If you are the third party, you know that the unsuspecting spouse is a horrific asshole for some reason or other. It is likely that this connection between the two of you feels lighter, more playful, and exciting than any other. That’s the result of living in a fantasy world when planning your next secret getaway is your biggest hardship. There are no bills, no difficult children, no no marital woes or other stressors to deal with. Its pure playtime. It is a lie. You are a lie. The manipulation, control and toxicity will grow and you will find yourself a puppet on a string. Read the statistics. That day will most likely never come that they leave their partner for you, and if it does…how deep will the trust between you be? You are different…until something better comes along. Truth…they are using you. You are a pleasant distraction.

If you are the cheating partner, you are so focused on this easy fantasy connection that to distracts deeply from the pain/hurt/boredom/etc in your real relationship. Rather than do the hard work of counseling or the really hard work of leaving, or the devastating work of taking accountability…you live perpetuating lies. Lie to your spouse, your kids and definitely to your lover; who probably believes you’ve never loved anyone like you’ve loved them. You have them convinced that your spouse is terrible and you are fully theirs as soon as you leave. Open your eyes, look deep inside. Lies are your life and eventually, you’ll trip up and get caught. You will be so exhausted on that day that truth will be a painful relief. Nothing will prepare you for the look on your partner and children’s face when they learn the truth.

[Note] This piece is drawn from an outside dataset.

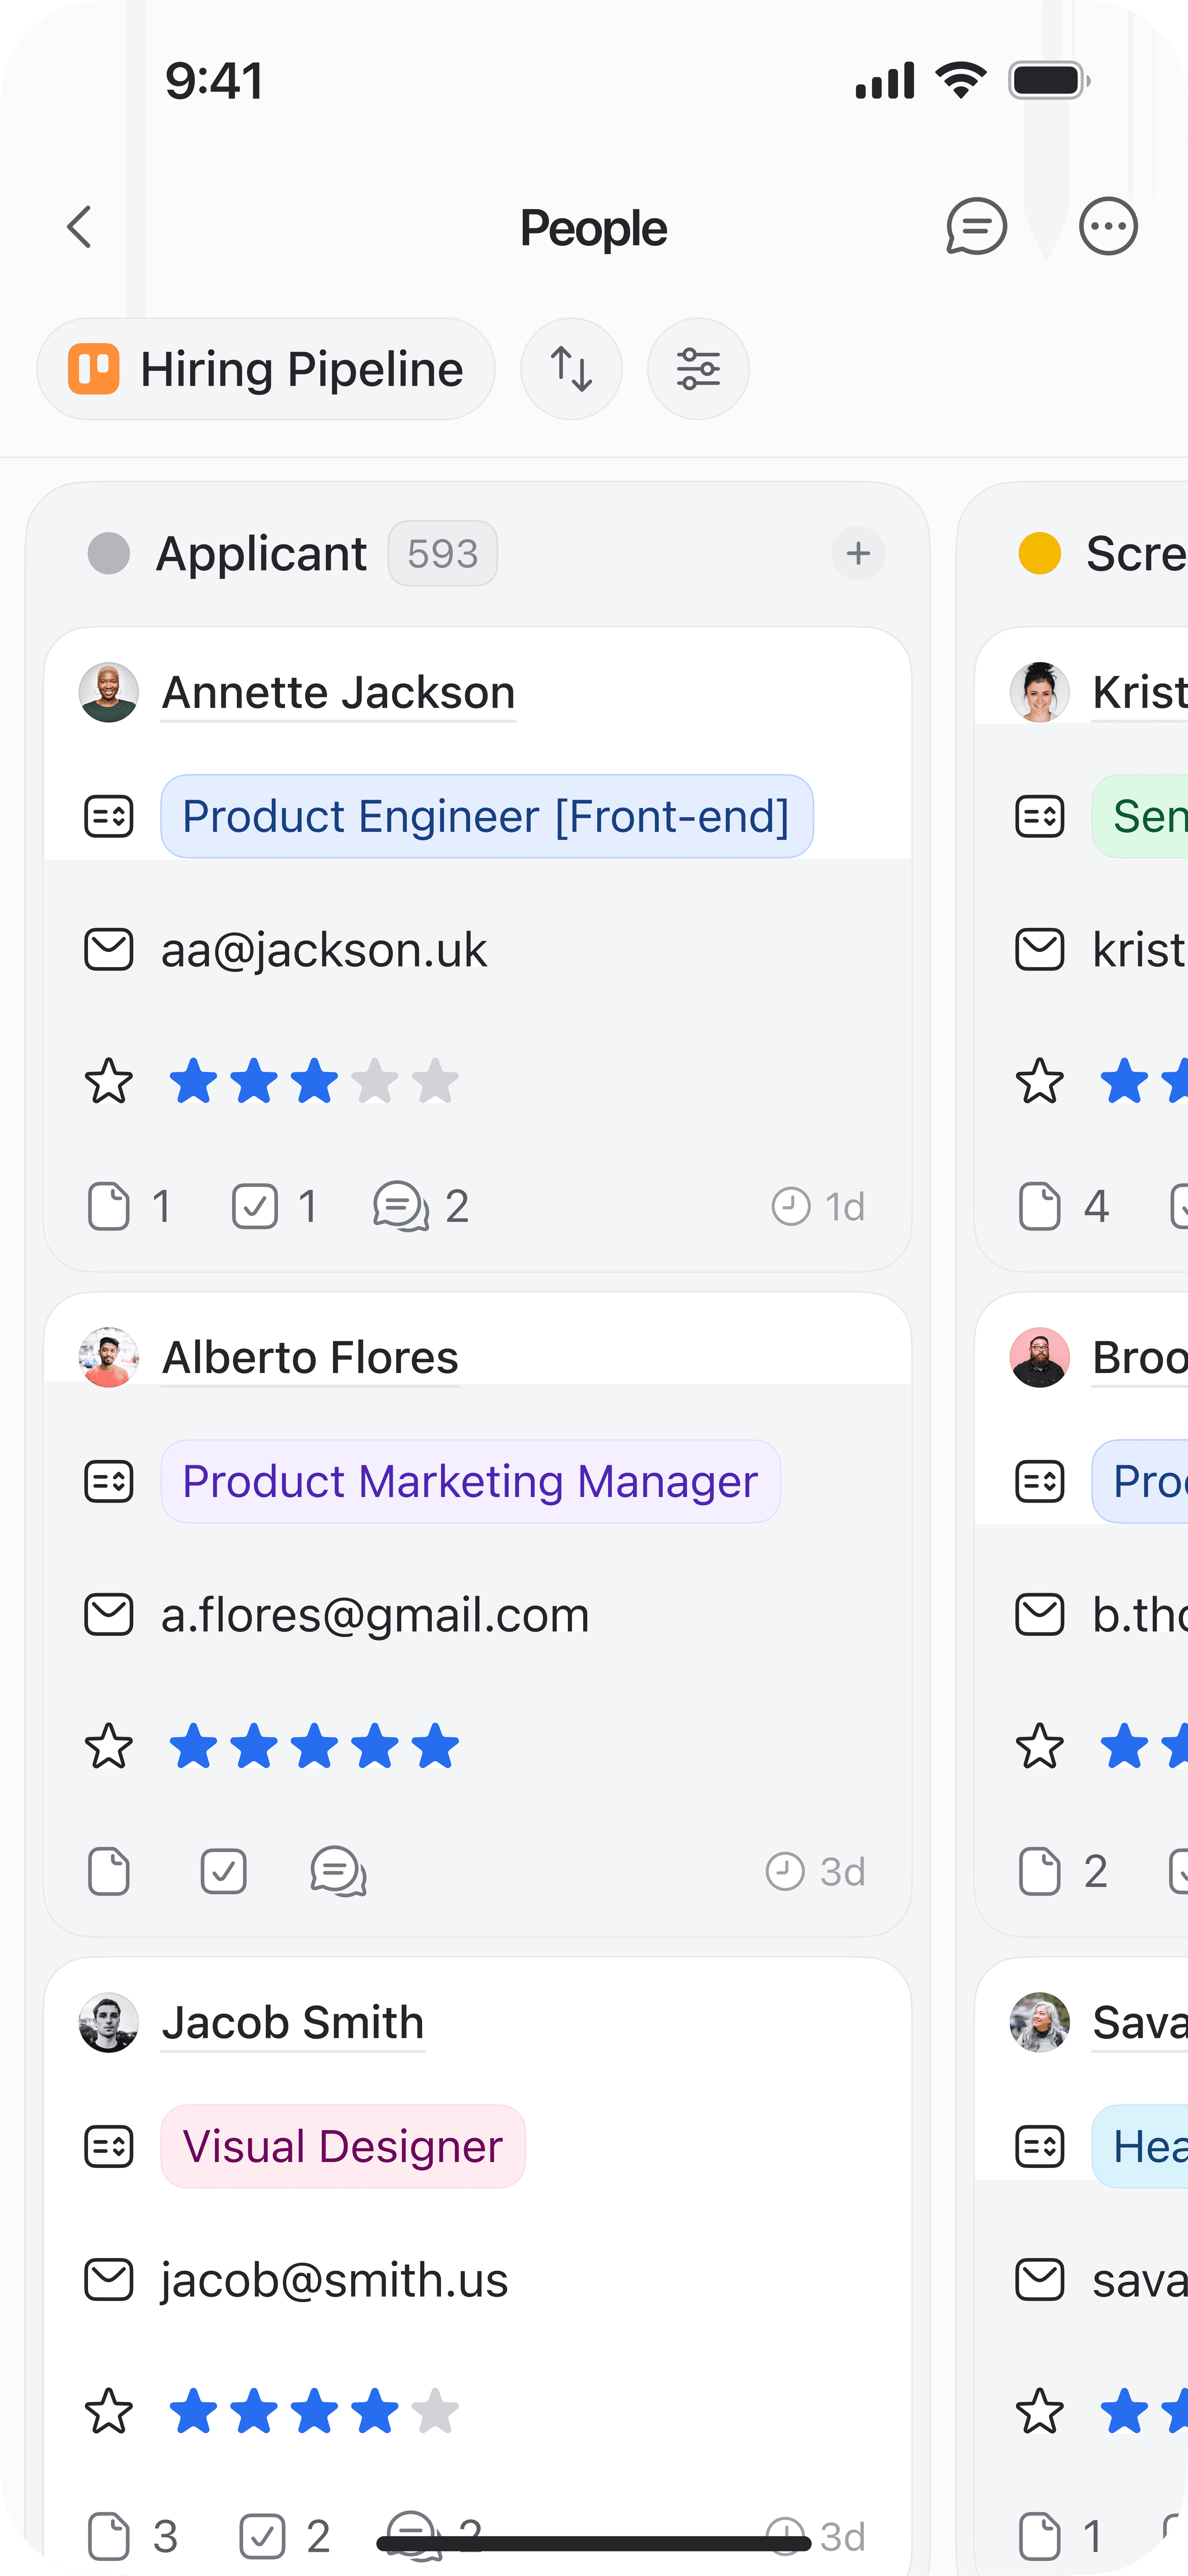Open the Hiring Pipeline view selector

If you are the unsuspecting partner, your world is getting ready to be turned inside out upside down. And if you are children involved on either side, I’m so sorry for the pain your heart will feel when you find out that one of your parents has willingly caused this pain. Even if it feels like that parent “cheated” on you too, remember they aren’t perfect and they love you, even if it feels different. You are and we’re worth better decisions being made on your behalf. I’m sorry that those who were to advocate for and protect you, hurt you instead.

Each party is worth more than being a secret and a statistic. Each child is worthy of a parents integrity, honesty and protection.

Just think. Who are you? There is no shame in seeking help or getting out but I beg you, don’t participate in the infidelity game.